Challenges galore

Given our vast population, distributing vaccine effectively is an elephantine task

AuthorPublished: 2nd Nov 2020  12:00 amUpdated: 1st Nov 2020  6:43 pm

Preparedness for a swift and equitable distribution of the Covid-19 vaccine once it hits the market and precautionary measures to counter a possible surge in infections during the current festival season constitute the twin challenges before the government as the endgame in the public health crisis draws closer. With about eight vaccine candidates nearing completion of clinical trials and the whole world waiting with bated breath to put an end to the ordeal, the next big challenge is how to deliver the vaccine doses to hospitals and pharmacies safely and how soon the entire population can be vaccinated. Since each vaccine requires a different set of temperature conditions and handling procedures, a robust infrastructure of cold chain facilities for transport and storage becomes critical before they are eventually administered to the masses. For instance, some of the vaccines, undergoing phase III trial, must be stored at temperatures as cold as minus 94 degrees Celsius. Given its vast population and geographical size, India is set to face an elephantine logistics challenge regarding distribution, though it has the wherewithal for manufacturing the required number of doses. There is a need to actively collaborate with private players in the logistics domain to ensure safe delivery of the vaccine within stipulated timelines and compliance parameters. Vaccines are delicate products that can be damaged in excessive heat and light. A temperature-controlled supply chain is crucial to their transport and storage, especially in a vast tropical country like India.

Problems to solve:
• A. Answer these from the editorial on Covid-19 vaccine distribution:
(i) About how many vaccine candidates are nearing completion of clinical trials?
(ii) How cold must some of the vaccines in phase III trial be stored?
(iii) With whom does the editorial say there is a need to actively collaborate?
• B. Write the next paragraph of the editorial on Covid-19 vaccine distribution, picking up after its final sentence.

Material supplied:
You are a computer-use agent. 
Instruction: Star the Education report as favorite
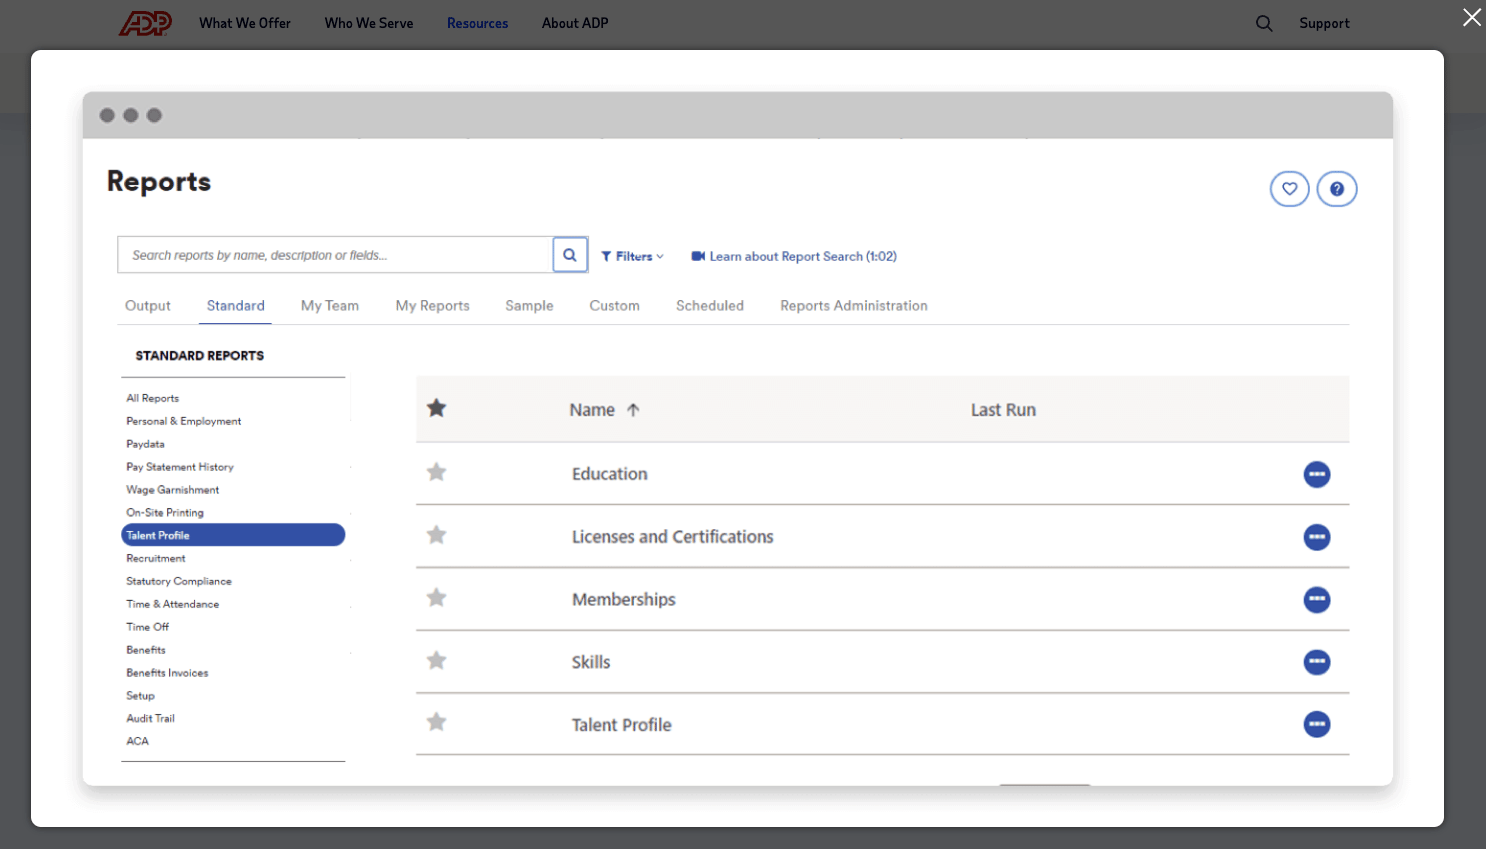[436, 472]
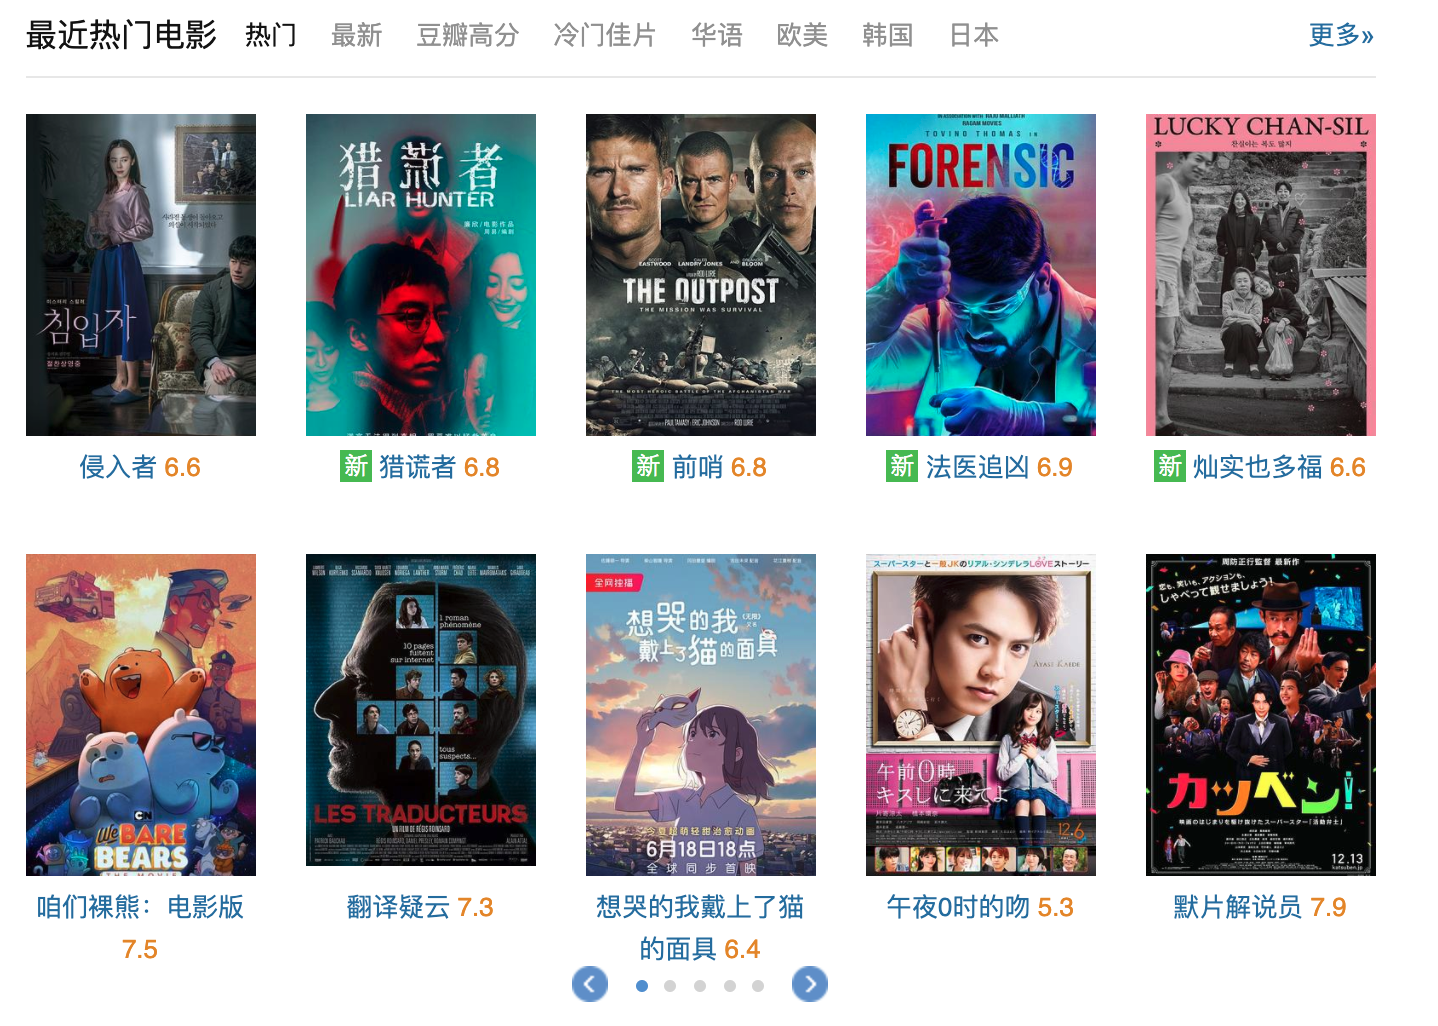Screen dimensions: 1438x1026
Task: Click the green 新 badge beside 法医追凶
Action: [x=902, y=466]
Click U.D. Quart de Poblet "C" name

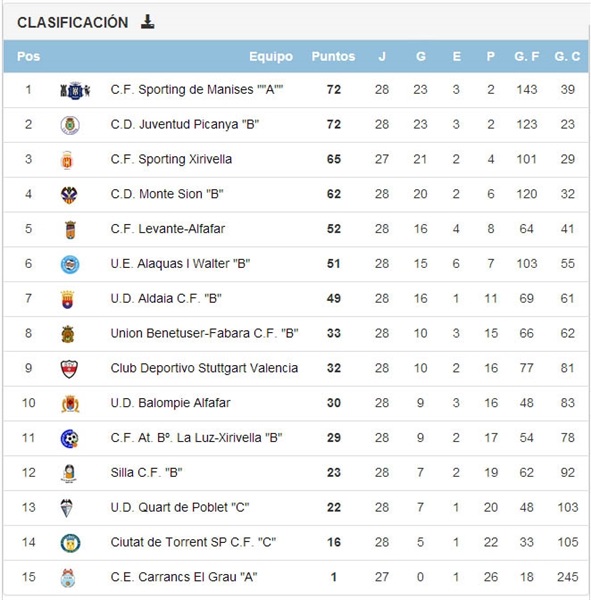pos(180,507)
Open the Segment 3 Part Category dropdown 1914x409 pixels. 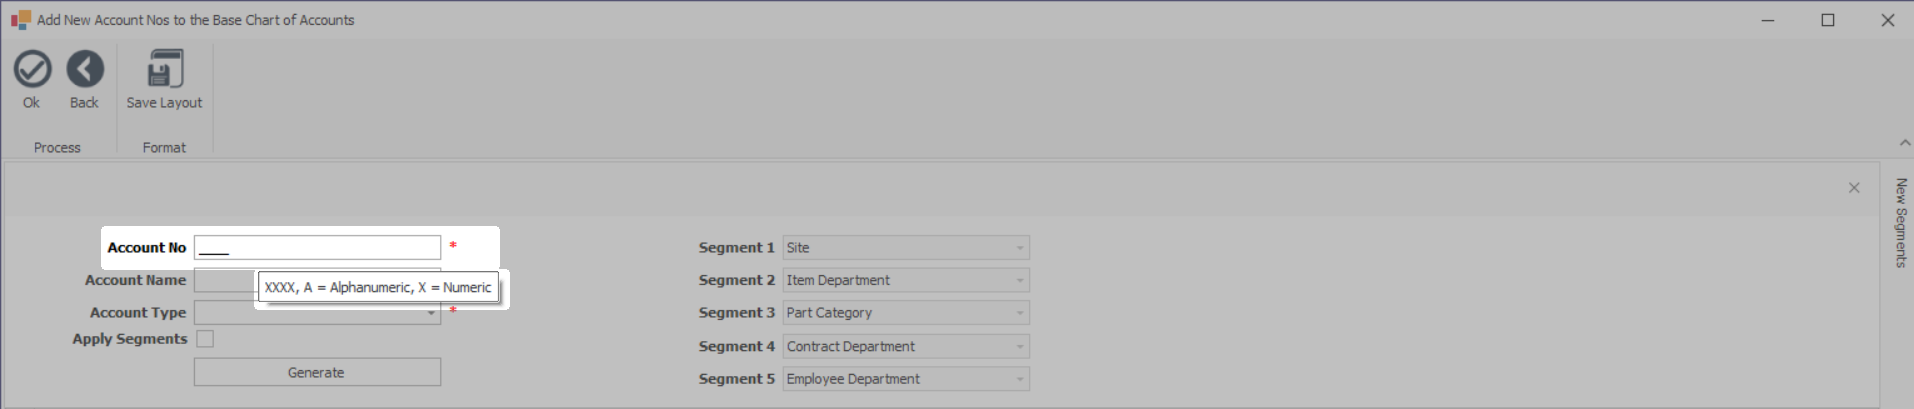[x=1019, y=313]
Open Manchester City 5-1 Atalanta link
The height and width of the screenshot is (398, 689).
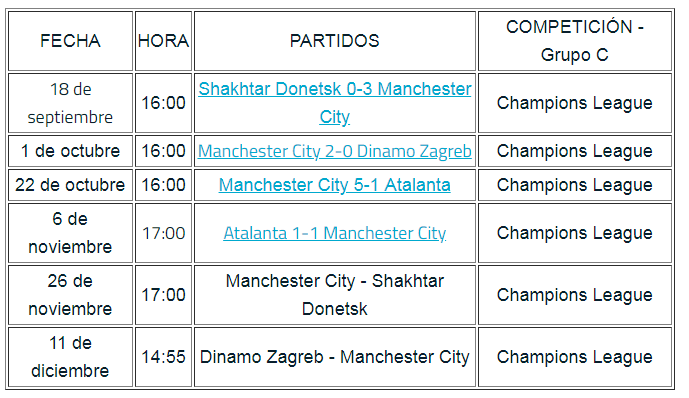click(334, 185)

Task-by-task results:
• A.
(i) About eight.
(ii) As cold as minus 94 degrees Celsius.
(iii) Private players in the logistics domain.

• B.
Before the arrival of the vaccine, the immediate task on hand is how to address the lurking danger of a spike in the infections due to large social gatherings for festivals. Fresh waves of Covid cases in the United States, where 1 lakh cases were recorded recently, and with the highest single-day incidence anywhere in the world, Britain and Europe come as a grim reminder that no country can take things for granted. Though India witnessed a steady decline in daily Covid-19 numbers in October while the case fatality rate (CFR) fell below 1.5%, there is no room for complacency. The deaths per million population in the country stand at a low level of 88 while 23 States and Union Territories have a CFR lower than the national average. Ten States — Maharashtra, Karnataka, Tamil Nadu, Uttar Pradesh, West Bengal, Andhra Pradesh, Delhi, Punjab, Gujarat, Madhya Pradesh — account for 85% of the total deaths. After recovering from the first wave of the pandemic, the world is setting to return to lockdowns as the number of global cases has crossed 44 million. The UK is going for a second round of national lockdown while France and Germany have announced a new set of lockdown rules.